**Exercise:**
In the passage on despotism below, which five adjectives describe the immense and tutelary power?

**Extract to read:**
===============
Tocqueville on the Emergence of Despotism

I seek to trace the novel features under which despotism may appear in the world. The first thing that strikes the observation is an innumerable multitude of men, all equal and alike, incessantly endeavoring to procure the petty and paltry pleasures with which they glut their lives. Each of them, living apart, is as a stranger to the fate of all the rest; his children and his private friends constitute to him the whole of mankind. As for the rest of his fellow citizens, he is close to them, but he does not see them; he touches them, but he does not feel them; he exists only in himself and for himself alone; and if his kindred still remain to him, he may be said at any rate to have lost his country.

Above this race of men stands an immense and tutelary power, which takes upon itself alone to secure their gratifications and to watch over their fate. That power is absolute, minute, regular, provident, and mild. It would be like the authority of a parent if, like that authority, its object was to prepare men for manhood; but it seeks, on the contrary, to keep them in perpetual childhood: it is well content that the people should rejoice, provided they think of nothing but rejoicing. For their happiness such a government willingly labors, but it chooses to be the sole agent and the only arbiter of that happiness; it provides for their security, foresees and supplies their necessities, facilitates their pleasures, manages their principal concerns, directs their industry, regulates the descent of property, and subdivides their inheritances: what remains, but to spare them all the care of thinking and all the trouble of living?
===============
**Data for analysis:**
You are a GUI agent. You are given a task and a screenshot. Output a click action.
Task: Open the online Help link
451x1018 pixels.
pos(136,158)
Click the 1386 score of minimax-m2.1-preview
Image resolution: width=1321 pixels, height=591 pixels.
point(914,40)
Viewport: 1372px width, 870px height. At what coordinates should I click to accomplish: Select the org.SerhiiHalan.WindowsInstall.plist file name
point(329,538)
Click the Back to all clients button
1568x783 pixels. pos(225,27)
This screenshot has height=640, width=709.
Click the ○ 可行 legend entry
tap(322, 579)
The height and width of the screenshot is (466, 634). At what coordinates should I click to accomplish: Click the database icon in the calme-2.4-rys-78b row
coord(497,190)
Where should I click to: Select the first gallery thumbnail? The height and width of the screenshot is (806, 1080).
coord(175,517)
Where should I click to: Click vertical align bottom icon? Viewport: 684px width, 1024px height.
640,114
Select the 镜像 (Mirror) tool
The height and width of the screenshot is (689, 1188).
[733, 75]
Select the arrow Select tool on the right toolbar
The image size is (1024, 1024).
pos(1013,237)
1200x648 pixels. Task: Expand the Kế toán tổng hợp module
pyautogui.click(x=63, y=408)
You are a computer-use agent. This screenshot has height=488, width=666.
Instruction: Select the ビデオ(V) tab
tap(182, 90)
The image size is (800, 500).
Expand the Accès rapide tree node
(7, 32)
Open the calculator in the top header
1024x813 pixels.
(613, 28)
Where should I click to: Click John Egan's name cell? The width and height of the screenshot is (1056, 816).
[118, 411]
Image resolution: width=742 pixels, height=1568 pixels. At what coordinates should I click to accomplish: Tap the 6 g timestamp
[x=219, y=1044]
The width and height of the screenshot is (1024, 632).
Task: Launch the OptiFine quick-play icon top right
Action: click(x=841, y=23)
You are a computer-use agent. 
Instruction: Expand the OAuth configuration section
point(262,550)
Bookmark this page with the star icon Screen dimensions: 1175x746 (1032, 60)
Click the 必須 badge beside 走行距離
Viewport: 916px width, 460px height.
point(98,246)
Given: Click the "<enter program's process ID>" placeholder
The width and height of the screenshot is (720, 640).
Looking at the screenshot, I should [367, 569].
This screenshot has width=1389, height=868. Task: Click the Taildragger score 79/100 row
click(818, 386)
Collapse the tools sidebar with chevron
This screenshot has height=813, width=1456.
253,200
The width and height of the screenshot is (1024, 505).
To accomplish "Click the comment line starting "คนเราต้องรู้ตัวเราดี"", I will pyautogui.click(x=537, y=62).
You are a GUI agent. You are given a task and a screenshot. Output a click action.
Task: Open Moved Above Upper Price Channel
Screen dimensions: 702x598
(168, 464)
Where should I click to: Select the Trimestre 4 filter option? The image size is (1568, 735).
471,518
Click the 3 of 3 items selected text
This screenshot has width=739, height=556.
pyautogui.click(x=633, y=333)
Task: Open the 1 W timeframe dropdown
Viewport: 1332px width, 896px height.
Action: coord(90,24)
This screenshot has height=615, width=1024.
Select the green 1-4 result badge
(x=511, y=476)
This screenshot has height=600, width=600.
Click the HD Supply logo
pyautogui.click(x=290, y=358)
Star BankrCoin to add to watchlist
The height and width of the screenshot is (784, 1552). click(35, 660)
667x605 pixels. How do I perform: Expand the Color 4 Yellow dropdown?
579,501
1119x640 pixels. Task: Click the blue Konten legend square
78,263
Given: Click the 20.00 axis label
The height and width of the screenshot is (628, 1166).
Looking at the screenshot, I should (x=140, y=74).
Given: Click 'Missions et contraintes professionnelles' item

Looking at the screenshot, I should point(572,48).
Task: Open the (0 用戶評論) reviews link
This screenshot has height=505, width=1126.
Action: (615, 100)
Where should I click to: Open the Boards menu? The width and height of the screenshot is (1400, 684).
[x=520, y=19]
===============
**Expected answer:**
Absolute, minute, regular, provident, and mild.